Data Science course encourages non-data-science students to apply skills to real-world data sets

A new course co-sponsored by the computer science and statistics departments, Compsci/Stats 190F: Foundations of Data Science, isn’t open to computer science or statistics students. The class is designed to teach non-computer-science and non-math/statistics students the basics of data science, and encourage them to think about how data analysis can solve problems in their own field of study.

“There’s a huge forecasted gap in data science expertise,” said Benjamin Marlin, associate professor in the College of Information and Computer Sciences, who co-taught the class along with Pat Flaherty, assistant professor in the Department of Mathematics and Statistics. “There’s a push towards encouraging students with diverse backgrounds to increase their familiarity with data science topics.” 


“For students in economics or biology, for example, there’s a lot of [data science work] that they will see as they go forward through their courses or their careers,” Marlin elaborated. Many CS190F students come from the sciences and social science disciplines.


Instead of focusing on a single piece of software, students learn to build analytical code from scratch. This not only enables students to perform custom analyses, but helps them to understand how those analyses are carried out. 


The class moves quickly. Students begin by learning Python from scratch, along with the statistical analysis techniques that correspond to their new coding skills. Midway through the course, students know more than enough coding to get by, and in turn focus their time on statistical analysis techniques, including confidence intervals, regressions, and classifications. Students in last year’s class worked with nearest-neighbor classifications which, according to Marlin, are typically taught to junior-year computer science students.



Students in the CS190F also have the opportunity to use their skills on real-world data sets. According to Marlin, students work with data relevant to a variety of fields, including finance, political science and public health—in one exercise, analyzing the relationship between smoking and birth weight. Working with premade databases of real and “fake” news, students are taught to identify similarities and differences between the two.

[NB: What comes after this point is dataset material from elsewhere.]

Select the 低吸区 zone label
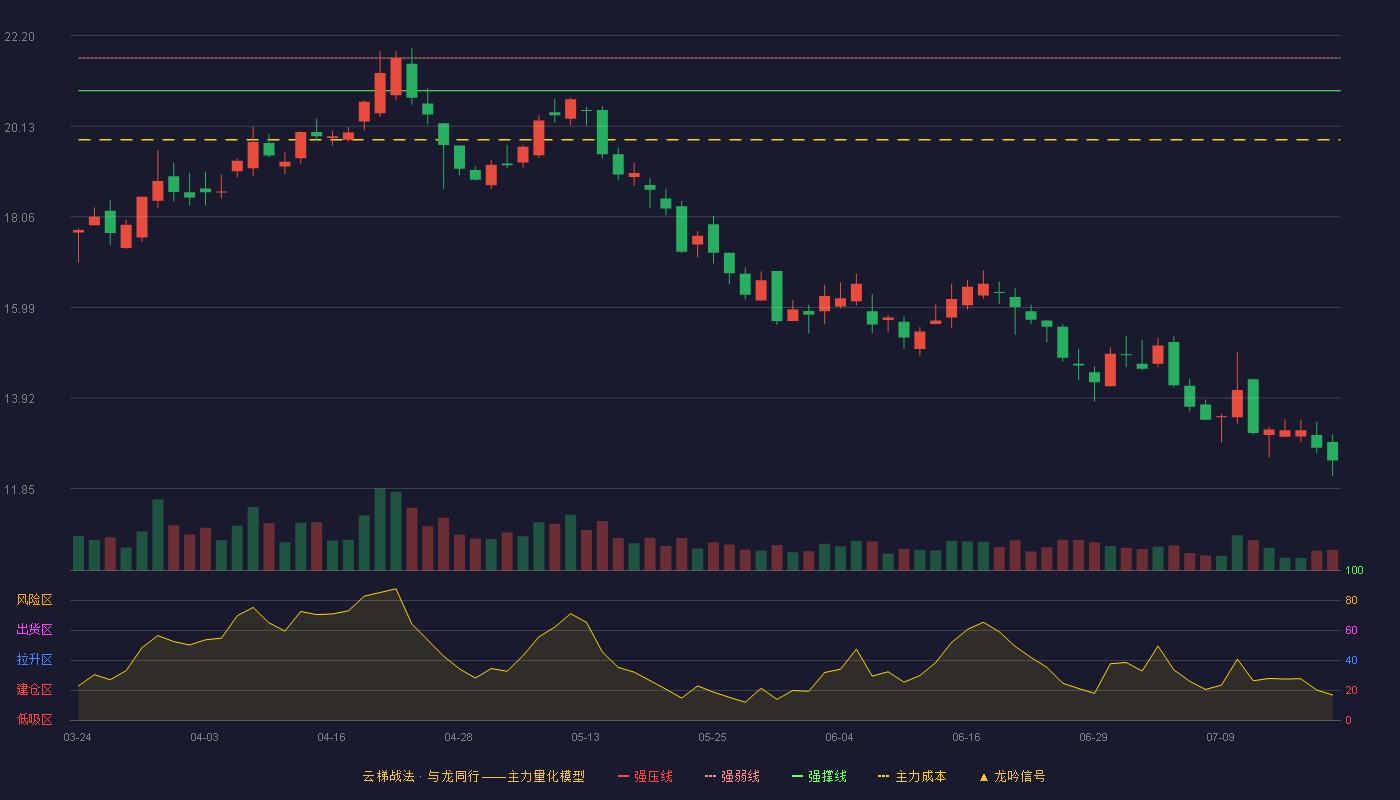1400x800 pixels. [34, 719]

The class, which ran for the first time in the fall of 2018, is based on the “Data 8” course developed at the University of California, Berkeley. Professors Marlin and Flaherty have worked since 2016 to bring the class to UMass.


The course materials are housed entirely online. A grant from Google for cloud compute time allows students to do coursework from anywhere. Access to UMass computer labs mean students don’t even need their own laptop.


The Data 8 format provides companion courses in other majors to help students “connect the dots” more quickly. Marlin is working with professors in other departments to bring those companion courses to UMass.


CS190F is geared towards freshmen, who will have a full three years of college to consider data science applications to their chosen field. Upperclassmen, who may have begun to consider the data science connections to their field, can still benefit from the Python instruction and advanced statistical techniques taught in the course.


There is a tentative plan to offer the course again in the Fall semester.